-- Tasks --
(a) In the passage about The Anti-Princess Club, which book in the series does the narrator open and begin to read?
(b) Print the stretch of the passage about The Anti-Princess Club from "They’re just like" through "began to read.".

-- Text to read --
— Begin —
And when I couldn’t find a single book ‘for girls’ in a local department store when she was a baby, I knew I had to do something about it.
So, I wrote The Anti-Princess Club.
It features four best friends who aren’t ‘stereotypical girls’ at all. In fact, their talents and passions have been more commonly associated with boys in the past – things like building, sport, science and maths.
Theoretically, boys should be just as into the characters as girls are. They’re feisty, talented, funny… nothing like the passive, weak, unskilled and boring princesses in many Disneyfied traditional fairytales.
They’re just like ‘real’ girls.
But that was this boys’ problem – the fact they’re girls, full-stop.
“I want to read a chapter to you,” I said. “It won’t take long.”
He rolled his eyes and slumped down in a chair.
I opened Book Three in the series – Grace’s Dance Disaster – and began to read.
A fluorescent green string of snot is dangling from Tom’s nose like a pendulum. He has never looked prouder.
— End —
-- Supplied material --
— Begin —
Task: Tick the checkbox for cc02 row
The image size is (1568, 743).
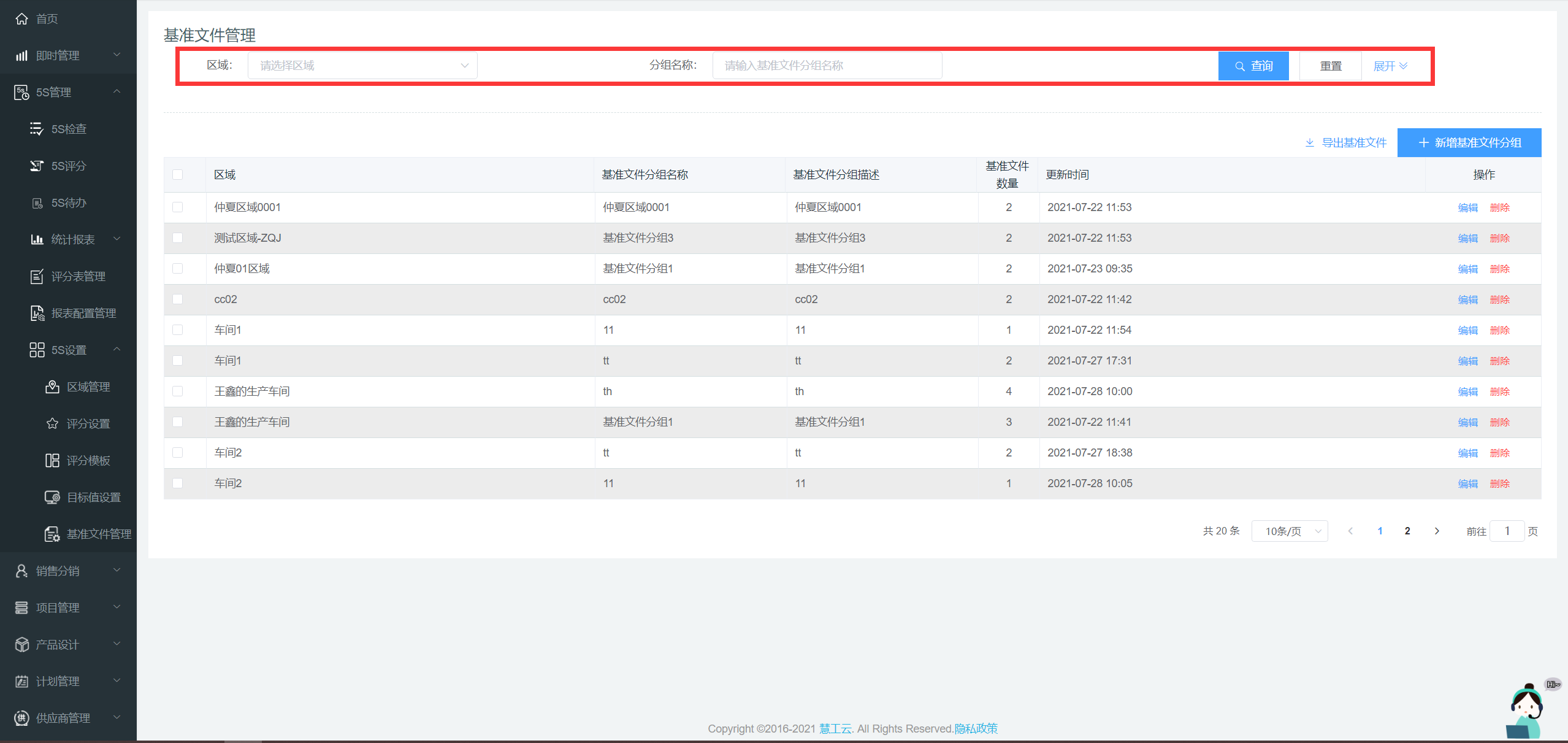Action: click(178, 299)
— End —
— Begin —
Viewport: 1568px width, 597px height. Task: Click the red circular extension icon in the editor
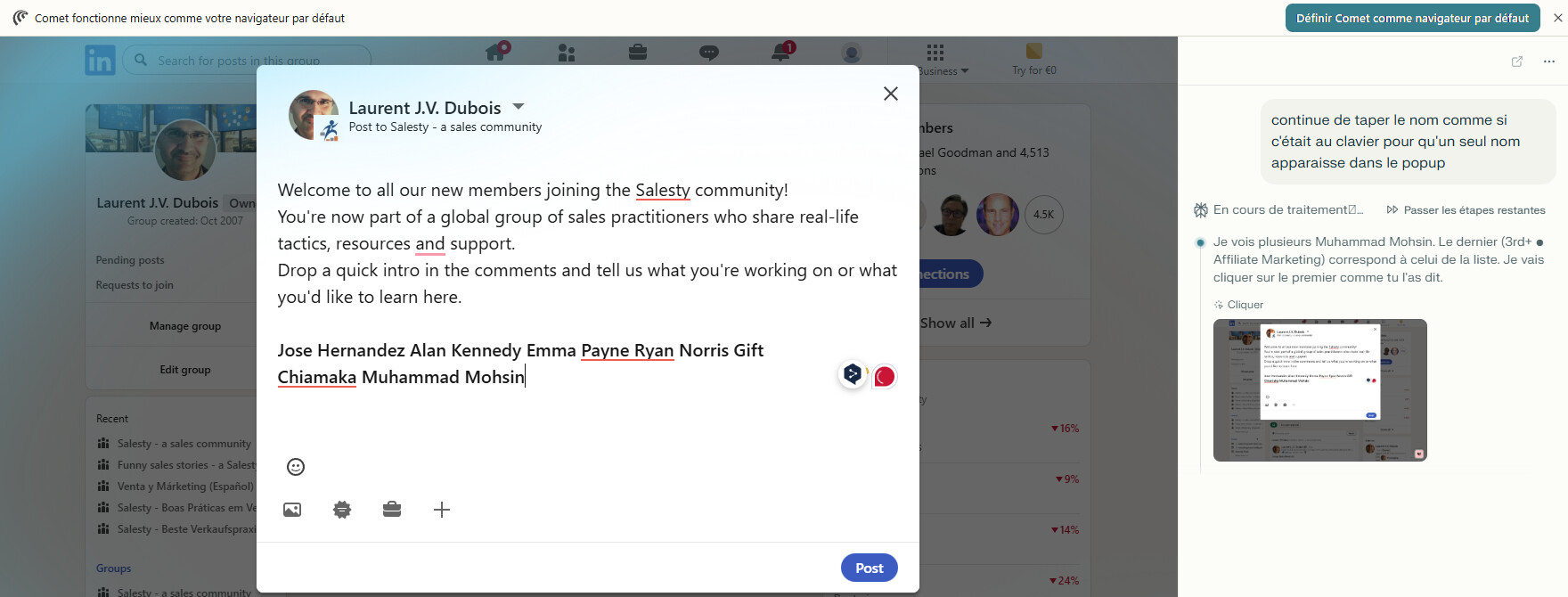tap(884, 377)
— End —
— Begin —
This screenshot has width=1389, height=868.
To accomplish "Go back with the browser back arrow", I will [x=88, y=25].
— End —
-- Replies --
(a) Book Three, Grace's Dance Disaster.

(b)
They’re just like ‘real’ girls.
But that was this boys’ problem – the fact they’re girls, full-stop.
“I want to read a chapter to you,” I said. “It won’t take long.”
He rolled his eyes and slumped down in a chair.
I opened Book Three in the series – Grace’s Dance Disaster – and began to read.